* Work required *
Report every line of the records that contains the word "Switch".

* Given data *
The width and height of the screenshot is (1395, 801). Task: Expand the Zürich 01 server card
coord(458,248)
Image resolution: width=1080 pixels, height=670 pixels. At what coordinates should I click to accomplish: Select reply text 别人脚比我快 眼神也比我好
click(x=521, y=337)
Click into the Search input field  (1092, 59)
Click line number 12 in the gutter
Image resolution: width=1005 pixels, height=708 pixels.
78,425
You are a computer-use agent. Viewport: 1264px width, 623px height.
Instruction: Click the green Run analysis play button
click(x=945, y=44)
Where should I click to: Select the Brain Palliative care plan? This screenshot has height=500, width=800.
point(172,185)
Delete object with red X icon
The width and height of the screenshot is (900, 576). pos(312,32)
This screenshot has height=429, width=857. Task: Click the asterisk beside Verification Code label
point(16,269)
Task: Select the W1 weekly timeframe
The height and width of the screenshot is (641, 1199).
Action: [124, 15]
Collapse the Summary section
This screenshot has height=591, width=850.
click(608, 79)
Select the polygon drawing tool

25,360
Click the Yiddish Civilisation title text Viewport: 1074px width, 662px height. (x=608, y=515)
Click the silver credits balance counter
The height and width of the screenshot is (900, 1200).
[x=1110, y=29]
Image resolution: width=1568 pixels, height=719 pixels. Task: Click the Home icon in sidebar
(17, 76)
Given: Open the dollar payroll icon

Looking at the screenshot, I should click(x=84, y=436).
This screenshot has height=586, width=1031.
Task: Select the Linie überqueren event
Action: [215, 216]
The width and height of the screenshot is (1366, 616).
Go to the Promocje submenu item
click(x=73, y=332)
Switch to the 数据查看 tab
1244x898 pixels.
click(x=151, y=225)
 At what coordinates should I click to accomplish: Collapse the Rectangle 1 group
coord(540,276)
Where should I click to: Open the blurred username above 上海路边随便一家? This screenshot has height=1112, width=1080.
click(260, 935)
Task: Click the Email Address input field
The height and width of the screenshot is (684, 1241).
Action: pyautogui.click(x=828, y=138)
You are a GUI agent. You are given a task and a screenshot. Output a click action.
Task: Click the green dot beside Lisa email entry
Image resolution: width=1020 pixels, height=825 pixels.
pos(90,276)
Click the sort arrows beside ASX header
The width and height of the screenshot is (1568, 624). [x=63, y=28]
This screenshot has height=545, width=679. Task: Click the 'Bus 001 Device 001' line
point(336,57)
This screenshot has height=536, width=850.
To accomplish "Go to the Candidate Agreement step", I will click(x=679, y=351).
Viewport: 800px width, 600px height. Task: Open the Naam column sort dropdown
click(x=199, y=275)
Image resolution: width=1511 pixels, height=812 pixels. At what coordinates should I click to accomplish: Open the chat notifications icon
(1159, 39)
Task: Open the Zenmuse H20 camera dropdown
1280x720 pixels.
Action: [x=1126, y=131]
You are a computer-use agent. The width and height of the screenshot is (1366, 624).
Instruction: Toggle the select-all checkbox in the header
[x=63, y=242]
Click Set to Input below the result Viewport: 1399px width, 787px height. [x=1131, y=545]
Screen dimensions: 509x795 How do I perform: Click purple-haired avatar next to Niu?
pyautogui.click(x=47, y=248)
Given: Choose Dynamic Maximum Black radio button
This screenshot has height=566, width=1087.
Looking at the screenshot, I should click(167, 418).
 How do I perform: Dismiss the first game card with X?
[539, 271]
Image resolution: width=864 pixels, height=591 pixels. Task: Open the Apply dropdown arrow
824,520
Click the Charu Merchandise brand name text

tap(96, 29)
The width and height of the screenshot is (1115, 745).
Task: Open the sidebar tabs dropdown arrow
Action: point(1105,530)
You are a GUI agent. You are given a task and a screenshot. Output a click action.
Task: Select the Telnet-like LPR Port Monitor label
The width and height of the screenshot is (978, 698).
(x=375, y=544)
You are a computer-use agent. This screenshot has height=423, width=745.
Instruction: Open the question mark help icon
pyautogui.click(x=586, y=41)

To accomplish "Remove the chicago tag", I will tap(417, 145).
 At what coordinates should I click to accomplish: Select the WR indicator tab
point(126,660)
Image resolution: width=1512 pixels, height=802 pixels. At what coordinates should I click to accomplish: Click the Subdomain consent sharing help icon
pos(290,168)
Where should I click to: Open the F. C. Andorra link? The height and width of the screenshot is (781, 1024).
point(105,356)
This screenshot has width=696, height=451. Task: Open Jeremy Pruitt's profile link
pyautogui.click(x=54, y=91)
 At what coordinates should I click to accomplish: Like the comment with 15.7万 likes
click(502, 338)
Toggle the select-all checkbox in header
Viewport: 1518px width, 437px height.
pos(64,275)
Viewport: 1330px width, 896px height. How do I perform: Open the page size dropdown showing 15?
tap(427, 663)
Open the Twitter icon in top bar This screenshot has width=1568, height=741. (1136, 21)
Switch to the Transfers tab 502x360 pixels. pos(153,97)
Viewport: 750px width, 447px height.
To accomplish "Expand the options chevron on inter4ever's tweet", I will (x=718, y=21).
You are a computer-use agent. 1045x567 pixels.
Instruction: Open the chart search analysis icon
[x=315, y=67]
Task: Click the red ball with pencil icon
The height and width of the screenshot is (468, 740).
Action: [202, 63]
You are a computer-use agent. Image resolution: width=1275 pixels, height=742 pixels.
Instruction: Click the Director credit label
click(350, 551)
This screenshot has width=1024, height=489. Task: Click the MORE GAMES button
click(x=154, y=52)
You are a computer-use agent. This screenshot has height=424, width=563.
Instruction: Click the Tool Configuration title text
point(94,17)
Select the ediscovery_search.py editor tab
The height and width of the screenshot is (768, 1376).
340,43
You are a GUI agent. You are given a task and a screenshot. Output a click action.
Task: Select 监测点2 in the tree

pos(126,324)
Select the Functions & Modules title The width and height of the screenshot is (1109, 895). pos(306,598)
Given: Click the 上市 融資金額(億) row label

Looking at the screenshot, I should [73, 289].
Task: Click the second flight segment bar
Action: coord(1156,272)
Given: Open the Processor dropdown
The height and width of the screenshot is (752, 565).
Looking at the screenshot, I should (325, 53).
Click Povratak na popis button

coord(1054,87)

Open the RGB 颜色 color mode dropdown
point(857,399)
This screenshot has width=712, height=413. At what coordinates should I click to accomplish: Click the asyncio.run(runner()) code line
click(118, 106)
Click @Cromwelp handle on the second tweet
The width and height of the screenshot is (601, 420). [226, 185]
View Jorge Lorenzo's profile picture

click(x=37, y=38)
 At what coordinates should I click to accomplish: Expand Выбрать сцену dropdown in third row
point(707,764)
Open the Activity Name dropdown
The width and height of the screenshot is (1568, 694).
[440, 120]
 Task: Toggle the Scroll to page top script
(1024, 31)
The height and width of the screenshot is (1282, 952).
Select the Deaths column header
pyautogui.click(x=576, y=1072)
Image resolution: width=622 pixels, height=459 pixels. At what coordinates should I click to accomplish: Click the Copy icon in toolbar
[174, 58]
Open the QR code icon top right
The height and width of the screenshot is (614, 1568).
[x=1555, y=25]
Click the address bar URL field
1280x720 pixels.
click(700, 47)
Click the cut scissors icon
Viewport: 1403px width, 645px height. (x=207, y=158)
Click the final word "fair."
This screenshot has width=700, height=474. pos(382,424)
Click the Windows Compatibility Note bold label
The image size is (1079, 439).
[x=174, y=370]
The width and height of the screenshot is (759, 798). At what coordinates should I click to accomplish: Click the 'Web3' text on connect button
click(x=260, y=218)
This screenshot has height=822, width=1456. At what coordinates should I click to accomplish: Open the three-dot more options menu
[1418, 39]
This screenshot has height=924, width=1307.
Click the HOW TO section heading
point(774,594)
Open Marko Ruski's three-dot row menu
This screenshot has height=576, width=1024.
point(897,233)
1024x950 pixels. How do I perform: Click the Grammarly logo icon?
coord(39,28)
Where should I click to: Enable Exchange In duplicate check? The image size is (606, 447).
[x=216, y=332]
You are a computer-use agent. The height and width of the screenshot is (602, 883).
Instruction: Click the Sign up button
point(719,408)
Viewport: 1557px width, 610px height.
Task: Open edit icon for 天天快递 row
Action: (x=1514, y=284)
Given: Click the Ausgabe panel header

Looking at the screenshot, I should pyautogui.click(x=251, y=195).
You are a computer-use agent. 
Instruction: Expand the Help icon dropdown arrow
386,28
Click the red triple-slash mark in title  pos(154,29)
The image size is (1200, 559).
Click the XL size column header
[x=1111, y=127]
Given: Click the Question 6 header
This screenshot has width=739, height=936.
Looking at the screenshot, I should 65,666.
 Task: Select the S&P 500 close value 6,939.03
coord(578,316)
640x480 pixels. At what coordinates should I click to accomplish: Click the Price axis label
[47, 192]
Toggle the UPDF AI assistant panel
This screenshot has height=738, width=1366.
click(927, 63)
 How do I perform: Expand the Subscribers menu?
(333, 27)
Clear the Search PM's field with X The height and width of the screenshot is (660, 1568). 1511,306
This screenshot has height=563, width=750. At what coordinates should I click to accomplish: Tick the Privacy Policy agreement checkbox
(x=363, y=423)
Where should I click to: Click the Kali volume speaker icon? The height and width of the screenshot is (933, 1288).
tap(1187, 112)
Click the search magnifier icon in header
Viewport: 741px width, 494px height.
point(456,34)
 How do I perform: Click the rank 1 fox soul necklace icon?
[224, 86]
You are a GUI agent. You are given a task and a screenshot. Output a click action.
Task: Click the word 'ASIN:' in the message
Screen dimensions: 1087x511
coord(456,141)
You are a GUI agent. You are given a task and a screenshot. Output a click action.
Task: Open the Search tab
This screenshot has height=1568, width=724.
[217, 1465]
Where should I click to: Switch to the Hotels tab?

* Written response *
Switch to the 数据查看 tab
Switch to the Transfers tab 502x360 pixels. pos(153,97)
Where should I click to: Switch to the Hotels tab?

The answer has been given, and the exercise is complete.